The church occupies precisely the place of this person, which I shall endeavour to prove.

PROPOSITION I. The church is God's Witness. 1. Because she is the party best qualified to be so. To her, God has at all times revealed himself. And she is now in possession of the entire revelation of his mind and will, in a language understood; and it is placed perfectly within the reach of the poorest. Never did a father so completely unbosom himself to a dear child, as God has done to his church. He has been at the greatest pains to instruct her in the knowledge of the truth. To impress it deeply upon her mind, he has employed a great variety of modes of communication. By type and symbol, by dream and vision, by audible voices, face to face; by Urim and Thummim, and by angels. He has raised up and qualified teachers, with a variety of gifts and offices, for the same purpose. Preachers of righteousness, patriarchs, lawgivers, judges, priests and prophets. And in these latter days he has sent his only begotten Son from heaven, who, besides his own personal ministry, which was a declaration of God's great name, has left behind him when he went to heaven, apostles and prophets, evangelists, pastors and teachers. He has acompanid his communications, both under the Old and New Testaments, with the most stupendous miracles by which every doubt as to the character of his servants might be excluded and the attention forcibly drawn to their doctrine. He has sent down his holy Spirit to open the eyes of her understanding, that she might understand the scriptures-to lead her into all truth, and to bring all things to her remembrance. He has instituted ordinances and sacraments to be premanent exhibitions of all revealed truth. And if all this were too little, the holy Ghost writes it on the table of the heart, so that she may not only see it with her eyes and hear it with her ears, but feel it a living principle, and be able to say, “ that which we have heard, that which we have seen with our eyes, that which we have looked upon and our hands have handled-declare we unto you.

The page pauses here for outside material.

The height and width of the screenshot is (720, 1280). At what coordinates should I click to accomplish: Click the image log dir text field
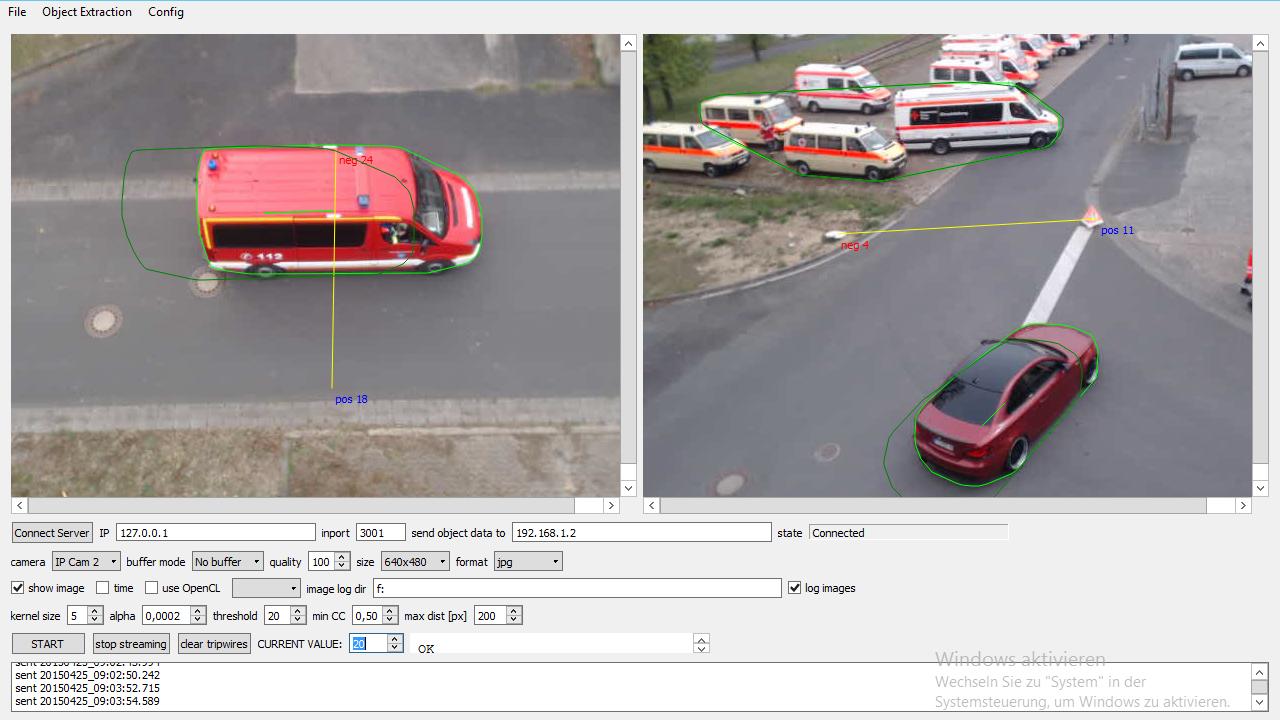pos(577,589)
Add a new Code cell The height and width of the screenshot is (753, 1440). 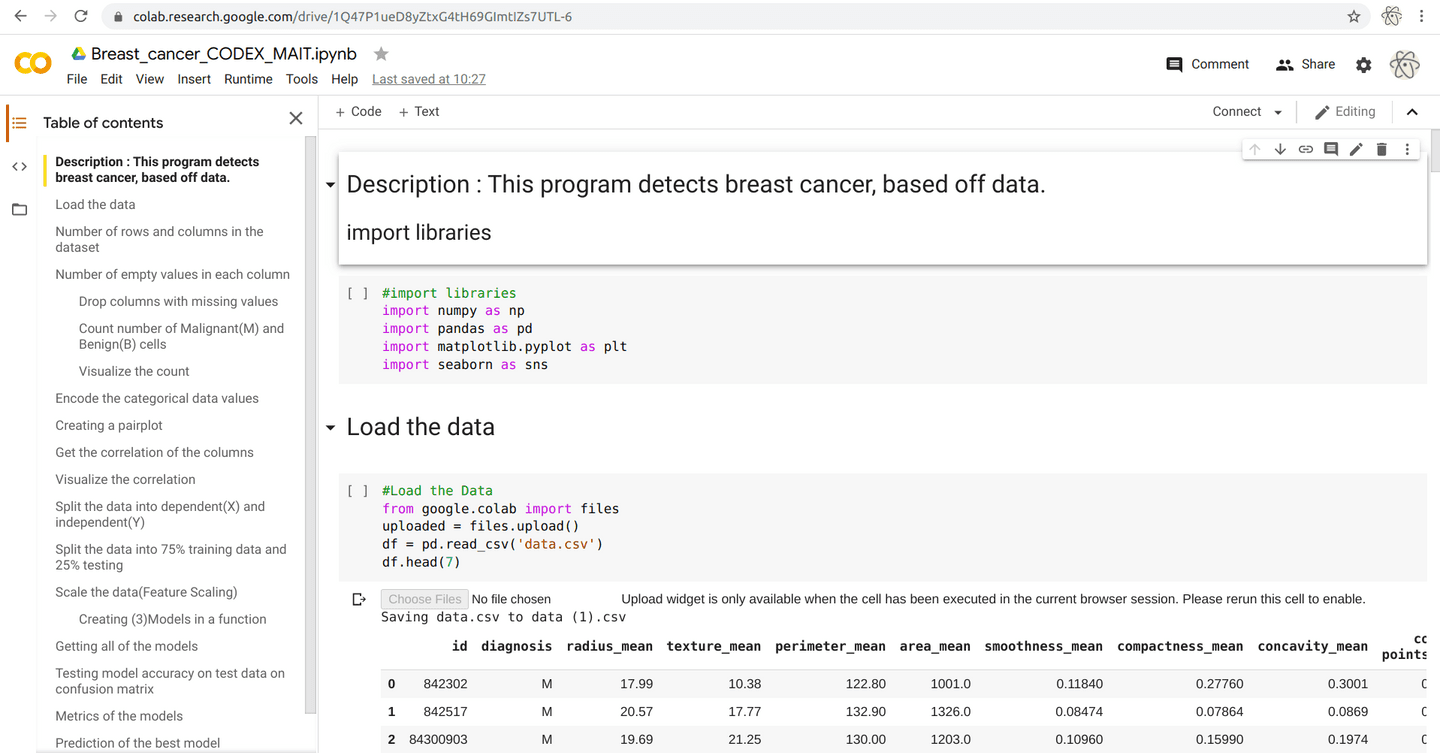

2. For this express purpose, God has erected and preserved the church. This may be inferred from the first gospel promise," And I will put enmity between thee and the woman, and between thy seed and her seed, it shall bruise thy head and thou shalt bruise his heel.” By the seed of the woman is intended first and chiefly, Christ, who overcame the world, spoiled principalities and destoyed death: but all his true followers are also included, and are called (Rev. xii. 17.) by this same name." They

too, under the conduct of the Captain of their salvation, and equipped with the whole armour of God, wrestle against flesh and blood, against principalities and powers. But in doing this, they necessarily declare that God is the true God, and that all his enemies are liars. More particularly, God says “ This people have I formed for myself, and they shall show forth my praise." Isaiah xliii. 21. But his praise lies wholly within the compass of that revelation which he has made of himself to his church. There, his great name is fully declared-his counsels of infinite wisdom revealed-his great and marvellous works narrated his true Godhead set forth in the most glorious manner. But before the church can serve this specified end of her formation, she must in some measure echo and reflect this glory; she must set it forth in her public profession, and exemplify it in her conversation; and she must maintain and defend it against all attempts to tarnish or corrupt it. Less than this, would not be showing forth his praise in a voluntary, active and zealous manner, which is here intended. But this embraces all the duties of a Witness. Paul, directed by the holy Spirit, calls the church" the house of God, the pillar and ground of the truth.1 Tim. iii. 15. The language is figurative, and is borrowed from the custom of putting up proclamations and edicts upon pillars, that all concerned might read them; and by this the apostle teaches the church, that God has raised her up for the express purpose of exhibiting his truth to the world, in the most public, distinct and formal manner: and that her laws, ordinances, worship and doctrine, have this end to serve.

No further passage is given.